What the ever-lovin’ reindeer feculence? I get home from my overnight trans-earthian sleigh odyssey, settle back with my hard-earned fifths of whiskey to read up on what I’ve missed in dramaland, and find that they’ve finished the year-end reviews without me? This is an outrage! I know who’s getting their presents revoked this year! Goddamn naughty candy cane stuffers. How could those glumdrops possibly consider a year complete without my gleaming snowballs of wisdom? They can shut me out, but they can’t shut me up! I will be heard, even if I have to bribe my hacker elf and actually watch some dramas to do it.

Here’s the Year-End Review you’ve REALLY been waiting for… *Hic!*

What’s Up: The usual. Reindeer up my ass about unfair wages, giving the elves bad ideas about workers’ “rights” and union power. I swear, another year of this labor fiddle-faddle and I’ll be outsourcing to Canadian Caribou and Arctic Oompaloompas.

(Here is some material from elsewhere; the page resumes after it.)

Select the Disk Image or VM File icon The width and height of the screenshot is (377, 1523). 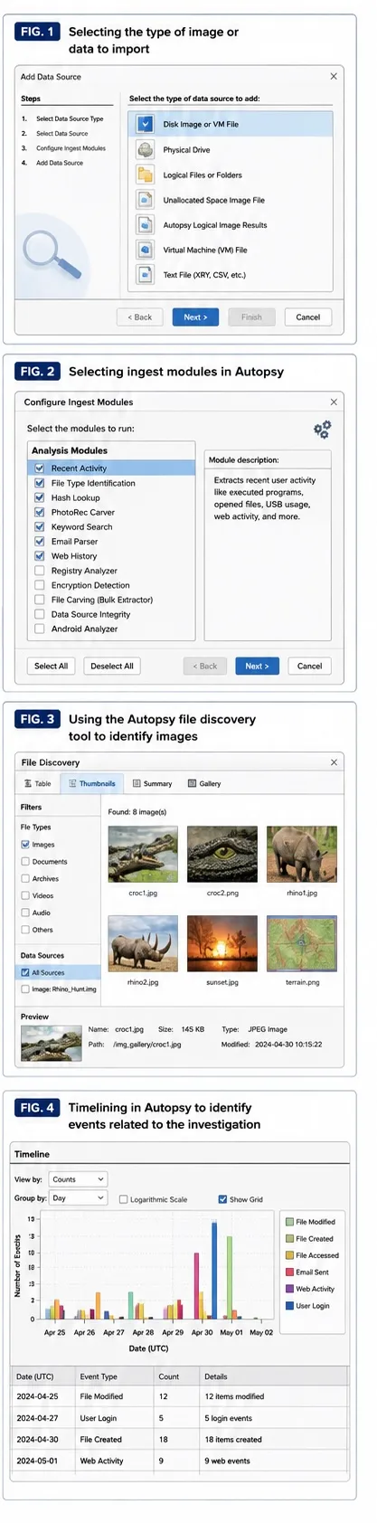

Dream High: But not too high. Might’ve been your dream my sleigh trampled on last night. Watch where you put that thing.

Manny: A man raises a kid and you make him a hero? Here in the North Pole, a man raises a kid and we call him a man. Okay, fine, an elf.

49 Days: 49 Days to cry three tears? C’mere, I’ll show you real tears.

High Kick 3: Counterattack of the Short Legs: Shhh! Don’t give the elves any bright ideas.

City Hunter: This is the worst comedy I’ve ever seen. Wait, this isn’t Three Dads, One Mom?

Princess(‘) Man: Call me a fuddy-duddy. I like my sugarplum fairies pink and my princesses female.

My Princess: I already did this one!

Me Too, Flower!: The name’s Santa, but I can see how you’d make that mistake.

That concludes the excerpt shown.